Förderjahr 2024 / Stipendium Call #19 / ProjektID: 7170 / Projekt: Neural network splitting for energy-efficient Edge-AI
How can AI models run efficiently on edge devices? Discover how DynaSplit performed in tests of energy efficiency, latency, and scalability.
Introduction: Bridging the AI Efficiency Gap
Deploying artificial intelligence (AI) on edge devices is a balancing act. Edge devices, such as IoT sensors or smartphones, often have limited computational power and energy resources. On the other hand, relying solely on the cloud for processing can introduce unacceptable delays for real-time applications.
This is where DynaSplit comes in. By dynamically splitting neural networks between edge and cloud and optimizing hardware parameters, the framework promises to balance energy consumption, latency, and scalability. In this post, we’ll explore the results of DynaSplit’s evaluation and reflect on its real-world potential, limitations, and next steps.
Evaluating DynaSplit: The Setup
The evaluation was conducted using two key experiments to test DynaSplit’s capabilities under realistic conditions:
- Testbed Experiment: Focused on 50 user requests per network, assessing energy consumption, latency, and Quality of Service (QoS) adherence for each configuration.
- Simulation Experiment: Tested scalability with up to 10,000 requests using pre-recorded metrics from the testbed.
The experiments used two AI models: VGG16 and Vision Transformer (ViT). These were deployed in hybrid edge-cloud setups to replicate diverse workloads and scenarios.
Key Findings: What the Tests Showed
- Energy Efficiency: DynaSplit achieved energy savings of up to 72%, particularly for VGG16, where the median energy consumption per inference was under 3 J. This is comparable to edge-only configurations, making it a sustainable choice for energy-sensitive applications.
- Latency Goals: Around 90% of latency constraints were met across workloads, ensuring suitability for real-time applications like video analytics and IoT monitoring.

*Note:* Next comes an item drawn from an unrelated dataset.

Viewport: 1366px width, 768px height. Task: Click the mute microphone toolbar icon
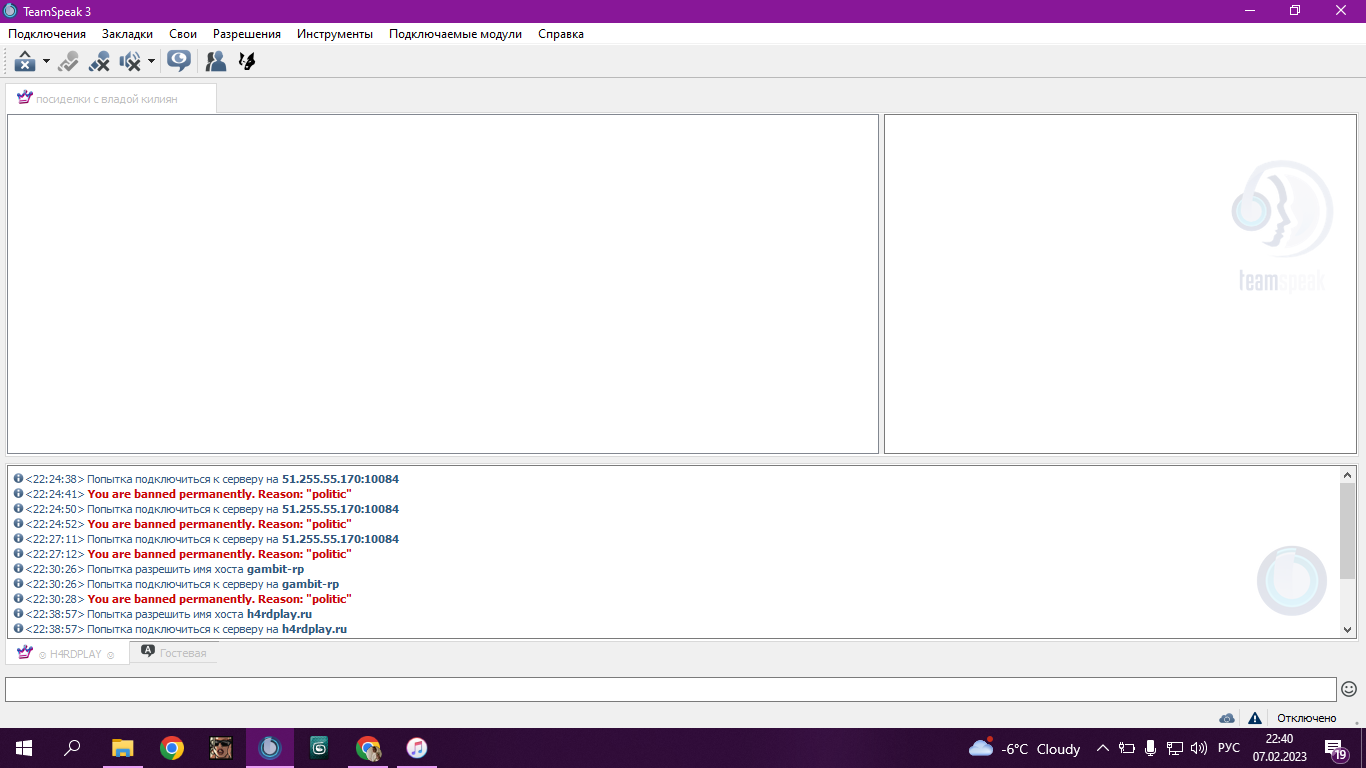99,62
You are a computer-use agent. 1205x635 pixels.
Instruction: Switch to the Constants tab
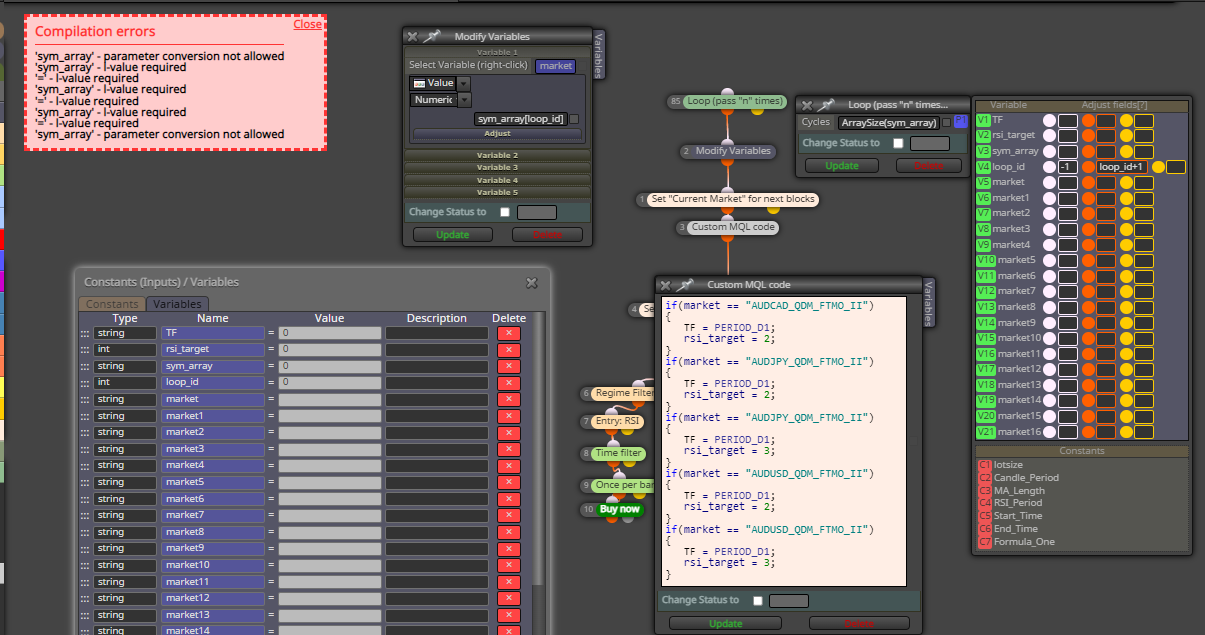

- Scalability: In simulations with 10,000 requests, DynaSplit maintained consistent performance, proving its ability to handle large-scale deployments.
- Accuracy Preservation: Accuracy differences across configurations were minimal, with less than 1% variation, confirming the framework's reliability for AI inference.
These results demonstrate that DynaSplit effectively combines energy efficiency and latency adherence while maintaining inference quality.
Implications: Why These Results Matter
The evaluation highlights several real-world benefits of DynaSplit:
- Sustainability: Energy-efficient AI frameworks like DynaSplit can contribute to reducing the carbon footprint of AI deployments, aligning with global sustainability goals.
- Dynamic Adaptability: Its ability to optimize across varying workloads ensures that DynaSplit remains effective in dynamic and resource-constrained environments.
- Versatile Applications: With its balance of latency and energy, DynaSplit has potential in applications ranging from healthcare monitoring to smart cities and autonomous vehicles.
Addressing Challenges and Limitations
Despite its strengths, the evaluation also revealed some challenges:
- Hardware Dependency: DynaSplit’s performance can vary based on the capabilities of edge devices. For example, ViT required cloud configurations due to memory constraints.
- Re-Optimization Needs: Significant hardware or model changes require offline re-optimization, which can be time-consuming.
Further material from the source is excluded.